Transport accidents were the second most common cause of hospitalised community injuries (14% or 51,000 cases). Most hospitalised transport injury cases involved males (68%) and rates were highest for people aged 10-29 years.

Sport-related injuries accounted for around 37,300 cases, with football injuries (Australian Rules, soccer, rugby league and rugby union) being by far the most prevalent (13,600 cases overall, 12,700 for males).

There were an estimated 23,900 hospitalised injury cases due to self-harm. Female cases outnumbered male cases by 14,900 to 9,000.

Nearly 1.5 million patient-days were attributed to hospitalised community injury in 2004-05 and the average length of stay per community injury case was 4.0 days.

Complications of surgical and medical care

An estimated 69,700 hospitalised injury cases in 2004-05 were attributed to complications of surgical and medical care.

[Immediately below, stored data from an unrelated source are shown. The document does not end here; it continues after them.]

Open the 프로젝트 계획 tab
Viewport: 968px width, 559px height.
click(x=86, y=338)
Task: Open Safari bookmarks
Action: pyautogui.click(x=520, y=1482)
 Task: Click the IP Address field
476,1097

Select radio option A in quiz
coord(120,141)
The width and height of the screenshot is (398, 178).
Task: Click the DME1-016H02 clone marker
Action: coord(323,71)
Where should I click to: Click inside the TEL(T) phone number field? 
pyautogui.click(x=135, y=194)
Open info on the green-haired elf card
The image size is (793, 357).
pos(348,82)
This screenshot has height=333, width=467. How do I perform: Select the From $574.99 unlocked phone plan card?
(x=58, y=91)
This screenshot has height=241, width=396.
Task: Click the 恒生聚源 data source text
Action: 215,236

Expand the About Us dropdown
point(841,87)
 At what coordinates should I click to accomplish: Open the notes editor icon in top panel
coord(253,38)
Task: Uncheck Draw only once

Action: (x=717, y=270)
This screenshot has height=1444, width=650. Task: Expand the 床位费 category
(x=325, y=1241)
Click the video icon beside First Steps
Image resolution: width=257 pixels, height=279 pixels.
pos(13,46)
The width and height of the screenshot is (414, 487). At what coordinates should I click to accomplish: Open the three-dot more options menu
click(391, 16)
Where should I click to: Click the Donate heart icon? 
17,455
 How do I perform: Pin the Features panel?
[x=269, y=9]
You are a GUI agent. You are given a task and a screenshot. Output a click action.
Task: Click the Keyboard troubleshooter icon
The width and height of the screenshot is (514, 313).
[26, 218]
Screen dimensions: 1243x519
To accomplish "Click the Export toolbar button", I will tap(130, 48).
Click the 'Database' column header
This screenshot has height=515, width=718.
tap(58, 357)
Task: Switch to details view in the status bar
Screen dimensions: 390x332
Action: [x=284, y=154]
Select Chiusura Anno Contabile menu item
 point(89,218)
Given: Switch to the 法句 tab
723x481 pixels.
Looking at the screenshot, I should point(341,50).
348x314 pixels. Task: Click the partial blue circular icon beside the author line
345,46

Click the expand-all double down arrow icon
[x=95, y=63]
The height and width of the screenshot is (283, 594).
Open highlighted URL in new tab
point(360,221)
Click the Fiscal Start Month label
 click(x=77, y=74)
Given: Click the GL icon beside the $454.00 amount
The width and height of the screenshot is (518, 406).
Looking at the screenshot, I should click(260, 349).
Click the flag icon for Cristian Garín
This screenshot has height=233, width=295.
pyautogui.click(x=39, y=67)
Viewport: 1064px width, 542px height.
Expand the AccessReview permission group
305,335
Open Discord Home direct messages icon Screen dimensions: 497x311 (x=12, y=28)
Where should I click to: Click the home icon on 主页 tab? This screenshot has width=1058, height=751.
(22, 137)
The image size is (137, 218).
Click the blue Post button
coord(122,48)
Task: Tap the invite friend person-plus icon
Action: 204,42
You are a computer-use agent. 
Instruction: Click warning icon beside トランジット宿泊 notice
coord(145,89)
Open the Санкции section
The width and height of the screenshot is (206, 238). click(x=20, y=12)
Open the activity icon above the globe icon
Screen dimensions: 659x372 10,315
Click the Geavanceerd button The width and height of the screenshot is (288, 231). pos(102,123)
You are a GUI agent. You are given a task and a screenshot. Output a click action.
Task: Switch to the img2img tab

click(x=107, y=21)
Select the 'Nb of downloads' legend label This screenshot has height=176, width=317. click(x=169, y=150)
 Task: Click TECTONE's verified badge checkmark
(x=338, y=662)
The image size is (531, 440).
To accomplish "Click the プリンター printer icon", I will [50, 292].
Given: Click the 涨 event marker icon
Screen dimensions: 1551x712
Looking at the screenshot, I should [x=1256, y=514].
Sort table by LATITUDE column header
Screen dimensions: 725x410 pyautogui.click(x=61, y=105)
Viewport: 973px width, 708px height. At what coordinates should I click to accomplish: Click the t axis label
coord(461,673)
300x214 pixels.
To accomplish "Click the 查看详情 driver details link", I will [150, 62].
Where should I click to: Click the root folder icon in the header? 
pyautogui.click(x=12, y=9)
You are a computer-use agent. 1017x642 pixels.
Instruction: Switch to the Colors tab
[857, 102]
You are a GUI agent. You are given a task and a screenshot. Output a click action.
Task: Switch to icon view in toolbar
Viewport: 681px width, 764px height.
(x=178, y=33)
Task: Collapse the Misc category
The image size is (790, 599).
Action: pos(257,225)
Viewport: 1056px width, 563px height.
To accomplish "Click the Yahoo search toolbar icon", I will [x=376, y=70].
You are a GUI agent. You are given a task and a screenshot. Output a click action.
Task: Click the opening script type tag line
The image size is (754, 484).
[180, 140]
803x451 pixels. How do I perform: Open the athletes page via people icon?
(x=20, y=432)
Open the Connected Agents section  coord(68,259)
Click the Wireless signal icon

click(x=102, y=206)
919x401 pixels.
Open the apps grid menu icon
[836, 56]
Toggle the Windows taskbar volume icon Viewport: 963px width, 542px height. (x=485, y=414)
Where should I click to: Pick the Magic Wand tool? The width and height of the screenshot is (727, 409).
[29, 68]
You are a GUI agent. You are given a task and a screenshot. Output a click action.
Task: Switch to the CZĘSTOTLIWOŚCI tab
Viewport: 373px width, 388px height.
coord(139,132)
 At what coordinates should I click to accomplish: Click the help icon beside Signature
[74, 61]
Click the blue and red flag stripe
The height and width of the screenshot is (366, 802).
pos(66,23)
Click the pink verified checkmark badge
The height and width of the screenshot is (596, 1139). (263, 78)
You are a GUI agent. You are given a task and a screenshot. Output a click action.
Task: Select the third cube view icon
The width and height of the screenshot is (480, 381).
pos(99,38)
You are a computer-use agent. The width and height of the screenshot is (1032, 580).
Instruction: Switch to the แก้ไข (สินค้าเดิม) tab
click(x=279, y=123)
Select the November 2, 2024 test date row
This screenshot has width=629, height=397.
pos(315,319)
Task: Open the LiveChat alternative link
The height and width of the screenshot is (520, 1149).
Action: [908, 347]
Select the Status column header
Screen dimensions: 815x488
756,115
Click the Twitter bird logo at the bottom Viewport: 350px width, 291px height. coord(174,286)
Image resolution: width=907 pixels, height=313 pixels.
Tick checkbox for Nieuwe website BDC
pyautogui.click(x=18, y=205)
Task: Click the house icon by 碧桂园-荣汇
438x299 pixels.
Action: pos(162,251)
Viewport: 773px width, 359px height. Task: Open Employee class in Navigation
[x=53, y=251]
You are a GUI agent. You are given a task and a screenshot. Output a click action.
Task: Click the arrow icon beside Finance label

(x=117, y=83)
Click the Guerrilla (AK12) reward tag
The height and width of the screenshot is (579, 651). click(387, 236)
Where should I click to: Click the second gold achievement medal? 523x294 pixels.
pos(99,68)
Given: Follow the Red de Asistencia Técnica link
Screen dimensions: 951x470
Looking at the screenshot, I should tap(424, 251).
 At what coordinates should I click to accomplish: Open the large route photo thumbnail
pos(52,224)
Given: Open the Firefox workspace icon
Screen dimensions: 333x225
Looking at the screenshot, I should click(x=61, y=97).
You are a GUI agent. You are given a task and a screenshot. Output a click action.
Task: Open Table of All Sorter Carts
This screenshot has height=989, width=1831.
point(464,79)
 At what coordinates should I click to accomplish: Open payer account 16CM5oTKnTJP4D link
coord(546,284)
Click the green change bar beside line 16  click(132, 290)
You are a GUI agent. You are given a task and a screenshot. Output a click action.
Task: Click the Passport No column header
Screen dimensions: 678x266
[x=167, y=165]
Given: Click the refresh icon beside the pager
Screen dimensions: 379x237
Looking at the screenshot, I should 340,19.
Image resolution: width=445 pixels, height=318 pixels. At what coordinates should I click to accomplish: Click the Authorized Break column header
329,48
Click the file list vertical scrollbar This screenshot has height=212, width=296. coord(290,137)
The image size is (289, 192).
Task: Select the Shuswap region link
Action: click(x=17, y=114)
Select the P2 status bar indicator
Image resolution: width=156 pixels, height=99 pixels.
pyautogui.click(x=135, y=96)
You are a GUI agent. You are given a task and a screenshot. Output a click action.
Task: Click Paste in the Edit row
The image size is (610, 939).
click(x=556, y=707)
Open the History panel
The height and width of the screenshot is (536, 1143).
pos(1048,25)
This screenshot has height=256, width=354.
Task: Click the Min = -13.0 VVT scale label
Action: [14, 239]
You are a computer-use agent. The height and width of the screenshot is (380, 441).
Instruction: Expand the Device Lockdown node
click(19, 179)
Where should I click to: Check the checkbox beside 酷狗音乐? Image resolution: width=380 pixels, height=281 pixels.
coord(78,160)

As for community injury cases, rates of complications cases increased markedly with age, but unlike community injuries, complications rates for older males were significantly higher than those for females from the age of 60 years onwards.

The vast majority (96%) of cases with complications as a principal diagnosis were attributed to surgical or medical procedures causing an abnormal reaction or later complication in the patient, without mention of misadventure at the time of the procedure.

Nearly half a million patient-days were attributed to hospitalised complications of surgical and medical care in 2004-05 and the average length of stay per case was 6.4 days.

Injuries in older Australians

While most types of injury have a relatively young age profile (e.g. drowning, burns and scalds, assault), the highest rates of hospitalised community injury cases overall are observed for older Australians. This is largely due to extremely high rates of fall-related injuries, but elevated rates for people aged 65 years and older were observed for a number of other injury types in 2004-05.

Rates of transport-related injuries had an almost bi-modal age distribution, with a second peak in rates noted for older people following relatively low rates of transport injuries for middle-aged adults. Rates of cases involving older car drivers and car passengers demonstrated this pattern, as did rates for older pedestrians.

There is some evidence here to suggest that mobility scooter-related injuries might be a growing cause of transport injuries involving older people. Hospital data do not currently contain codes specific to mobility scooters but coding changes have recently been introduced to improve identification of mobility scooters as the cause of transport (and falls) injury from the 2006-07 data year onwards.

Older Australians also had a high rate of hospitalised cases due to accidental poisoning by pharmaceuticals, relative to other adults. Similarly, rates of complications of surgical and medical care cases (including cases attributed to the adverse effects of drugs, medicaments and biological substances in therapeutic use) were much higher for older people than for younger Australians.